● **Selected passage**:
──────
Investigating prospective changes to rdsap data

2026-07-27 23:35:01 +00:00 · 2023-09-06 16:47:18 +01:00 · 2023-09-06 16:47:18 +01:00 · e5f4e96f00
commit e5f4e96f00
parent e05e8ff636
3 changed files with 206 additions and 10 deletions
--- a/model_data/simulation_system/core/DataProcessor.py
+++ b/model_data/simulation_system/core/DataProcessor.py
@ -33,19 +33,132 @@ class DataProcessor:
    def insert_data(self, data: pd.DataFrame) -> None:
        self.data = data

+    def standardise_construction_age_band(self):
+        """
+        This function will tidy up some of the non-standard values that are populated in the construction age
+        band, which is useful for cleaning
+        """
+        bounds_map = {
+            "England and Wales: before 1900": {"l": 0, "u": 1899},
+            "England and Wales: 1930-1949": {"l": 1930, "u": 1949},
+            "England and Wales: 1900-1929": {"l": 1900, "u": 1929},
+            "England and Wales: 1950-1966": {"l": 1950, "u": 1966},
+            "England and Wales: 1967-1975": {"l": 1967, "u": 1975},
+            "England and Wales: 1976-1982": {"l": 1976, "u": 1982},
+            "England and Wales: 1983-1990": {"l": 1983, "u": 1990},
+            "England and Wales: 1991-1995": {"l": 1991, "u": 1995},
+            "England and Wales: 1996-2002": {"l": 1996, "u": 2002},
+            "England and Wales: 2003-2006": {"l": 2003, "u": 2006},
+            "England and Wales: 2007-2011": {"l": 2007, "u": 2011},
+            "England and Wales: 2012 onwards": {"l": 2012, "u": 3000},
+        }
+
+        remap = {
+            "England and Wales: 2007 onwards": "England and Wales: 2007-2011"
+        }
+
+        expanded_map = {
+            i: [
+                label for label, bounds in bounds_map.items() if (i <= bounds["u"]) and (i >= bounds['l'])
+            ][0] for i in range(0, 3001)
+        }
+
+        def is_int(x):
+            try:
+                int(x)
+                return True
+            except:
+                return False
+
+        def clean_construction_age_band(x):
+            # Firstly, we check if it's an error value
+            if x in Definitions.DATA_ANOMALY_MATCHES or x in [None, np.nan]:
+                return x
+
+            # Next, we check if it's a value in our map
+            if bounds_map.get(x):
+                return x
+
+            # We check if it's a standard remap value
+            remap_value = remap.get(x, None)
+            if remap_value:
+                return remap_value
+
+            # We check if it's a number
+            if is_int(x):
+                x_int = int(x)
+                return expanded_map[x_int]
+
+            raise NotImplementedError("Not handled the case for value %s" % x)
+
+        self.data["CONSTRUCTION_AGE_BAND_CLEANED"] = self.data["CONSTRUCTION_AGE_BAND"].apply(
+            lambda x: clean_construction_age_band(x)
+        )
+
+    def clean_missing_rooms(self):
+        """
──────
● **Exercise set**:
(a) In the DataProcessor code change, which label does the remap table give to "England and Wales: 2007 onwards"?
(b) Carry on writing the DataProcessor code change from the point where it ends.

● **Dataset content**:
──────
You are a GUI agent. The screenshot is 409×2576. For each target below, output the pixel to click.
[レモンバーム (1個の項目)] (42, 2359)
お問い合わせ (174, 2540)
──────
● **Answers to the tasks**:
(a) England and Wales: 2007-2011

(b)
+        For the number of heated rooms and number of habitable rooms, we clean these values up front,
+        based on property archetype and age
+
+        TODO: We could use a model based impution approach for possibly more accurate cleaning
+        """
+
+        self.data["POSTAL_AREA"] = self.data["POSTCODE"].apply(lambda x: x.split(" ")[0])
+
+        def apply_clean(data, matching_columns):
+
+            cleaning_data = data[~pd.isnull(data[col])].groupby(
+                matching_columns
+            )[col].median().reset_index()
+
+            data = data.merge(
+                cleaning_data, how="left", on=matching_columns, suffixes=("", "_CLEANING")
+            )
+
+            data[col] = np.where(pd.isnull(data[col]), data[f"{col}_CLEANING"], data[col])
+            data = data.drop(columns=f"{col}_CLEANING")
+            return data
+
+        for col in ["NUMBER_HEATED_ROOMS", "NUMBER_HABITABLE_ROOMS"]:
+
+            to_index = 3
+            matching_columns = ["PROPERTY_TYPE", "BUILT_FORM", "CONSTRUCTION_AGE_BAND_CLEANED", "POSTAL_AREA"]
+            has_missings = pd.isnull(self.data[col]).sum()
+            while has_missings:
+                self.data = apply_clean(
+                    data=self.data,
+                    matching_columns=matching_columns[0:to_index + 1]
+                )
+                has_missings = pd.isnull(self.data[col]).sum()
+
+                if not has_missings or to_index == 0:
+                    # Check if we've gotten to index 0 and still have missings - something has gone wrong or
+                    # we have a very unique property type
+                    if has_missings:
+                        raise NotImplementedError("Handle this edge case, we still have missings for column %s" % col)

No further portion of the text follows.